Маленькие люди, которым при Гитлере жилось полегче, сохранили привычку, возникшую еще в тяжелые времена, когда они привыкли терпеть боль. Если ты заболевал или поранился, надо было как-то лечиться — собственными средствами. Они злились на себя, если скисали, чувствовали себя виноватыми, если недоставало сил. Мать всякий раз сердилась и поносила мою руку или ногу, если я падал и из ссадины шла кровь. Однажды я явился домой с глубокой раной. Впервые я был по-настоящему беспомощен, в тот день я думал, что истеку кровью. Это случилось на развалинах старой фабрики, в резиновую подошву левой тапочки мне воткнулся ржавый гвоздь, большущий — длиной и толщиной с карандаш. Я поднял ногу — на гвозде висел ком цемента и четверть кирпичины размером с мою голову; я удивился, что вообще могу еще стоять на одной ноге. Кровь просочилась сквозь чулок, и ступня выглядела такой раздутой и дряблой, что казалось, можно воткнуть в нее палец. Впервые я на улице закричал от страха, представив, как теперь мне предстоит доковылять через весь сад к дому и преподнести матери этот ком. Станет ли она меня бить? В доме для всякого рода ран держали жидкое мыло и настой арники. Когда, ковыляя через сад, я остановился передохнуть и увидел за собой кровавый след, то чуть было не закричал «мама», слово вертелось у меня на языке. Оно встречалось в моей школьной хрестоматии и обозначало существо, которое наказывает или скорбит: ребенок либо в чем-то провинился, либо отошел в иной мир. Но я не мог произнести «мама», я крикнул ей в открытое окно о том, что мне требовалось: настойка арники. Люди высовывались из окон и ухмылялись, слыша мои дурацкие вопли. Она не подошла к окну, и страх у меня превратился в ярость: я для нее маленький окровавленный дурачок, которого она и слушать не желает, опять, мол, он где-то ушибся. Она притворяется глухой. Я только злю ее, когда являюсь домой весь окровавленный. И вдруг она выросла передо мной в саду, увидела висящий у меня на ступне ком, с отвращением потрясла мою задранную ногу, ком упал на землю, после чего она потащила меня наверх, полила рану настойкой арники и сунула ступню в горячий раствор жидкого мыла, чтобы вытянуть грязь. Я знал, что дети-грязнули здоровее чистюль, и причислял себя к грязнулям, которые по крайней мере невосприимчивы к заразе. Я смущенно улыбался, держа ногу в розоватом растворе, ржавый иисусов гвоздь вонзился мне в самую середку подошвы и вышел с другой стороны.
На снимке, сделанном в день первого причастия, я матросик. На запястье у меня мои первые часы, слева у плеча приколото несколько искусственных ландышей, на рукаве вышитый якорь, виски подбриты, а венчает все вспученная бескозырка, там нарочно оставили шелковую бумагу, чтобы я казался выше.
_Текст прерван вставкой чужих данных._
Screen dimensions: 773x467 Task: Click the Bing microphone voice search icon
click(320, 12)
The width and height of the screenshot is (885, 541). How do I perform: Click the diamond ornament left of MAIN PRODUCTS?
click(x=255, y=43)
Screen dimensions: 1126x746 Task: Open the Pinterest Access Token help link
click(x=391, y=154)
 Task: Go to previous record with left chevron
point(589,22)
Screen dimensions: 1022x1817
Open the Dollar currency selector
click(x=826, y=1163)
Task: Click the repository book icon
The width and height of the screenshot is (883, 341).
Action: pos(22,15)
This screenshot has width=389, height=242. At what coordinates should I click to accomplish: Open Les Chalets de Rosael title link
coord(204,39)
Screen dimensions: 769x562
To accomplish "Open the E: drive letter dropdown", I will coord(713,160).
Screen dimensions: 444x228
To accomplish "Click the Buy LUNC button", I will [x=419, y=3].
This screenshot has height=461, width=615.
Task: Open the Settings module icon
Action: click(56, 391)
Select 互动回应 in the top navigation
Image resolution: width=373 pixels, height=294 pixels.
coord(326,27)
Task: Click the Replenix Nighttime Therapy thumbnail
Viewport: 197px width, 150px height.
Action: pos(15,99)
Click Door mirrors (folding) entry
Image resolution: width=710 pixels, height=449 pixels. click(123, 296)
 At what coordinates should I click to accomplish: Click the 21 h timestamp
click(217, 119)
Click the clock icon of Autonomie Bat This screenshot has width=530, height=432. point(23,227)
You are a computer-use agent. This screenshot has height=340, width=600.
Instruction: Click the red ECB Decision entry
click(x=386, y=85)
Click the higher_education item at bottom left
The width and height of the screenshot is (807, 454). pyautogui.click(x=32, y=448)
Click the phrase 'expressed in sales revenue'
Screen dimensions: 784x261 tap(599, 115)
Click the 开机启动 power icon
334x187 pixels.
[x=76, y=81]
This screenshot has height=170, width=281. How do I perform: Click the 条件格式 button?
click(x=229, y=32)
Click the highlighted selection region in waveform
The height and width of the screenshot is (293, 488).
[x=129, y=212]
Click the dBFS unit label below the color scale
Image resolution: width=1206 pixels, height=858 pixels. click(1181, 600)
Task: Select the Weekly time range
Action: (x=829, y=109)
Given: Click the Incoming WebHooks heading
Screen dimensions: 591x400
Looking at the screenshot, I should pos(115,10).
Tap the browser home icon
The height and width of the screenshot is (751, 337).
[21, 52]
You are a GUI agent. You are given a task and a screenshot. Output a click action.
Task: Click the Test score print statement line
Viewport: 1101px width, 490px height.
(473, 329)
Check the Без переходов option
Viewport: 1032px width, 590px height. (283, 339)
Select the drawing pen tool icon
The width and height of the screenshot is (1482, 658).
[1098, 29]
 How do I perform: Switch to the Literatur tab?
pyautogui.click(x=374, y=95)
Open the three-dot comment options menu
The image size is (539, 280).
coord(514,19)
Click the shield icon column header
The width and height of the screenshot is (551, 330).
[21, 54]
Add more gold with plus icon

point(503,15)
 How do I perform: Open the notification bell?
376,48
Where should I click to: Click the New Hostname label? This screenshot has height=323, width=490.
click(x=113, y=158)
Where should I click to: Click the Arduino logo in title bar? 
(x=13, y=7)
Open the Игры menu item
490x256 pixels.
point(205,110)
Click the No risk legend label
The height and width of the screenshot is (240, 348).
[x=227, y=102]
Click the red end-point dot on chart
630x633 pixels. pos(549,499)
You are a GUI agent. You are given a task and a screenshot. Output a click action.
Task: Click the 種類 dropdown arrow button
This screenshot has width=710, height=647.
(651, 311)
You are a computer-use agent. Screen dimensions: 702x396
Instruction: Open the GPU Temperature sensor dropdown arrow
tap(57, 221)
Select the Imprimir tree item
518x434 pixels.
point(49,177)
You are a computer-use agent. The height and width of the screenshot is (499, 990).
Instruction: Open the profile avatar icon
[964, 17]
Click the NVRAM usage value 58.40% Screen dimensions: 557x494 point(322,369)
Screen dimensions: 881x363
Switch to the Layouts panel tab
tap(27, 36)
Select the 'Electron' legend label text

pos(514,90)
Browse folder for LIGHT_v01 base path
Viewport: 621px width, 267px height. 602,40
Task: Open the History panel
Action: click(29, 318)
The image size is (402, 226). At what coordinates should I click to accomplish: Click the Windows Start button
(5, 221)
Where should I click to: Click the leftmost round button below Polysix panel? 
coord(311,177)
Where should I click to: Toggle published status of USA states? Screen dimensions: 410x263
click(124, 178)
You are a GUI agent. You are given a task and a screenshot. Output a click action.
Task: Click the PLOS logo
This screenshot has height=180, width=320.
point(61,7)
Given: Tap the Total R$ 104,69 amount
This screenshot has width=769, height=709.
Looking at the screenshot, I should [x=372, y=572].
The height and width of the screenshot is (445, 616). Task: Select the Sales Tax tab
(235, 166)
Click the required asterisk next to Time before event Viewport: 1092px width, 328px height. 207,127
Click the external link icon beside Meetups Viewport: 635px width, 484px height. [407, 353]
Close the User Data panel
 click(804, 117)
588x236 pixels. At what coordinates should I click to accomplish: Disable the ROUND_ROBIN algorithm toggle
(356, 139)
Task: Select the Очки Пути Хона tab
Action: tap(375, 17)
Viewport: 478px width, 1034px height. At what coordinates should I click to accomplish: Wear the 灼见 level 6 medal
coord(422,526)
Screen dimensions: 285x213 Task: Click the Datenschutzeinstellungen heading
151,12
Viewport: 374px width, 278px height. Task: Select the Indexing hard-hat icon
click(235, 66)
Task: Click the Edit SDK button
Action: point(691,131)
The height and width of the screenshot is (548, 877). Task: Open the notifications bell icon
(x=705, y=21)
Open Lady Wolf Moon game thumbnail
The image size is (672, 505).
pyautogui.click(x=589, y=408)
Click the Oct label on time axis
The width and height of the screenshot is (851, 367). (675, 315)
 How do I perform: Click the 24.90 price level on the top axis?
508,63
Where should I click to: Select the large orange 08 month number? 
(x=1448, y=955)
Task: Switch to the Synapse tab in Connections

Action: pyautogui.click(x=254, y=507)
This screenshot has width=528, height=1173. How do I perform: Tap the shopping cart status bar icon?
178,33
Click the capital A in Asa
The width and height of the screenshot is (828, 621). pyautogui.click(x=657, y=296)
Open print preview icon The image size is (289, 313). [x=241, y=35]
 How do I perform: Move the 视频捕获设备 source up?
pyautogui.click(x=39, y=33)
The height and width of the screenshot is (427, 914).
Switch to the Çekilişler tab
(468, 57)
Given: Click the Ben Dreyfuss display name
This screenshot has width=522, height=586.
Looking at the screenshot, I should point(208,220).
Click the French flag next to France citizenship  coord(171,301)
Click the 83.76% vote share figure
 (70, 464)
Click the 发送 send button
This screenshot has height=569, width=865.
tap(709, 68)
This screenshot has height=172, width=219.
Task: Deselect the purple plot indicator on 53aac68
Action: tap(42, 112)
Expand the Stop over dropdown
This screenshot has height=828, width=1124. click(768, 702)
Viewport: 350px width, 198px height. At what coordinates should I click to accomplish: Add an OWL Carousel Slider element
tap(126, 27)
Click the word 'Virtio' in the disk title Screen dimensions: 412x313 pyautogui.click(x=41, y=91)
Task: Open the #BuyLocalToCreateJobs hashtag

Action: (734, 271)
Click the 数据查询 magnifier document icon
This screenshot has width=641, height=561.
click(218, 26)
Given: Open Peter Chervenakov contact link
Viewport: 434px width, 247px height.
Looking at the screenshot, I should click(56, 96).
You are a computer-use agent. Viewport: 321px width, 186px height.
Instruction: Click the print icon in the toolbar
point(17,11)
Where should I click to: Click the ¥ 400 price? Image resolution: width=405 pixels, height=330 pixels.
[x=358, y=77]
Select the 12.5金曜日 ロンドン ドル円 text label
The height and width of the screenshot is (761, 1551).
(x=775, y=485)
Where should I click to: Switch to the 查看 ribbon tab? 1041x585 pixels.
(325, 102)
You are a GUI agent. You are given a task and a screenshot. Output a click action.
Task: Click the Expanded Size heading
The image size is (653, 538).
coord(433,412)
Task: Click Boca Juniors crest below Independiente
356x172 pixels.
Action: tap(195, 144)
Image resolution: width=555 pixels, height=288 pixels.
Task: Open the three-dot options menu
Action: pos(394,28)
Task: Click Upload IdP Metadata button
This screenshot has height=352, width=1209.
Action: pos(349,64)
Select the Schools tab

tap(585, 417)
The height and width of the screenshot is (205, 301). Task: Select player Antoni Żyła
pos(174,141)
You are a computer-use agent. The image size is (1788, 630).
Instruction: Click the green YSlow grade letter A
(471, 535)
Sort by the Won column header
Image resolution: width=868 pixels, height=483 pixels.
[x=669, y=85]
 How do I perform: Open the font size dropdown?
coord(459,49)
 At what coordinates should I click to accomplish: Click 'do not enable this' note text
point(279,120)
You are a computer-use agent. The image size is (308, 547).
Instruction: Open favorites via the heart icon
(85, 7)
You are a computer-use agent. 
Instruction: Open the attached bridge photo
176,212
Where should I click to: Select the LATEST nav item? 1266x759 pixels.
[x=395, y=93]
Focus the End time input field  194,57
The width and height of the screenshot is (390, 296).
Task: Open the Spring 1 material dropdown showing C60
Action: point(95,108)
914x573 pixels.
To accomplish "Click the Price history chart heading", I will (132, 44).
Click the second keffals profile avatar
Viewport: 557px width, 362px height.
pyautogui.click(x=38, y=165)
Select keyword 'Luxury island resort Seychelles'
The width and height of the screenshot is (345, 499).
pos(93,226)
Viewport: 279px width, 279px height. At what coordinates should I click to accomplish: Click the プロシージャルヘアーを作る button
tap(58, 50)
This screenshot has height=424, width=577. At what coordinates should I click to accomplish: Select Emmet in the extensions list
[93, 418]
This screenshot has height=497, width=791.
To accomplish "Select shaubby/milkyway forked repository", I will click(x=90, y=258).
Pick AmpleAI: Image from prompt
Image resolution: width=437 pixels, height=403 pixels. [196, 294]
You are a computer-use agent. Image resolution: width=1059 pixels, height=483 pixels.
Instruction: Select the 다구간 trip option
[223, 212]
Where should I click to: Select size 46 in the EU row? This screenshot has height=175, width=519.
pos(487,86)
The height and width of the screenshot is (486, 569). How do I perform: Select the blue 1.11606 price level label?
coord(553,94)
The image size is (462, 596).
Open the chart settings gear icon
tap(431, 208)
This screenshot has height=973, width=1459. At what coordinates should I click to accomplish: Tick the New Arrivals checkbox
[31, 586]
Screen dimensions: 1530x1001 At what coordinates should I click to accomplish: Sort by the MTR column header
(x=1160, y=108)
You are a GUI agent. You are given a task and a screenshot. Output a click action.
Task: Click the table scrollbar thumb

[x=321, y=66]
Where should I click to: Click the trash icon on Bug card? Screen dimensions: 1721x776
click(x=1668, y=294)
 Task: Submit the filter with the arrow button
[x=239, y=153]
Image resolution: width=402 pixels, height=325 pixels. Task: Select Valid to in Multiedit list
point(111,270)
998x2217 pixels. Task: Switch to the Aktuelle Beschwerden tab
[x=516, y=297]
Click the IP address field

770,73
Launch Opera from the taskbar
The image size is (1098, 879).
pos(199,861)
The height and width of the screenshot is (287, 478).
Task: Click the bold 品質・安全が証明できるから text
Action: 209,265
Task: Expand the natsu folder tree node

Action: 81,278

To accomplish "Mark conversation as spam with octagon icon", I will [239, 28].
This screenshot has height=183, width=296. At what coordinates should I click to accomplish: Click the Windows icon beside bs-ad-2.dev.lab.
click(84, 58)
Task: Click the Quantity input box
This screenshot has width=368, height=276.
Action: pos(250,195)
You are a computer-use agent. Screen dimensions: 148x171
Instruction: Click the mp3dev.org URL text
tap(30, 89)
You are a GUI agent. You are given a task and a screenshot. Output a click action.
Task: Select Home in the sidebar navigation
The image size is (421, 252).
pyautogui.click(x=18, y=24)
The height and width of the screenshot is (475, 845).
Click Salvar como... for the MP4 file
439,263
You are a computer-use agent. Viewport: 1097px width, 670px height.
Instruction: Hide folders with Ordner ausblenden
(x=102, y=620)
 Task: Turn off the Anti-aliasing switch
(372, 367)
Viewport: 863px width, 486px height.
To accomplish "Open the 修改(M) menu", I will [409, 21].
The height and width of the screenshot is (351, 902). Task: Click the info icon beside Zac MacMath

В левой руке у меня молитвенник с золотым обрезом, на ногах мерзкие длинные чулки, которые пристегивались к белому лифчику на две пуговицы. Изголодавшись на причастии, я все же, вернувшись домой, первым делом еще на лестнице спустил кусачие чулки до лакированных туфель. И уж затем набросился на мясо. И вот теперь я напоролся на иисусов гвоздь. В последующие часы ступня распухла, воспалилась и покраснела, но мать совала ее в мыльные ванны, а когда рана очистилась, раскрыв пошире окно, ежедневно укладывала мою ногу на спинку стула, подпихивая под икру подушку; стул стоял на солнце. Солнце светило на подошву, струп чесался.
— Теперь заживет, — говорила мать, — это все солнышко.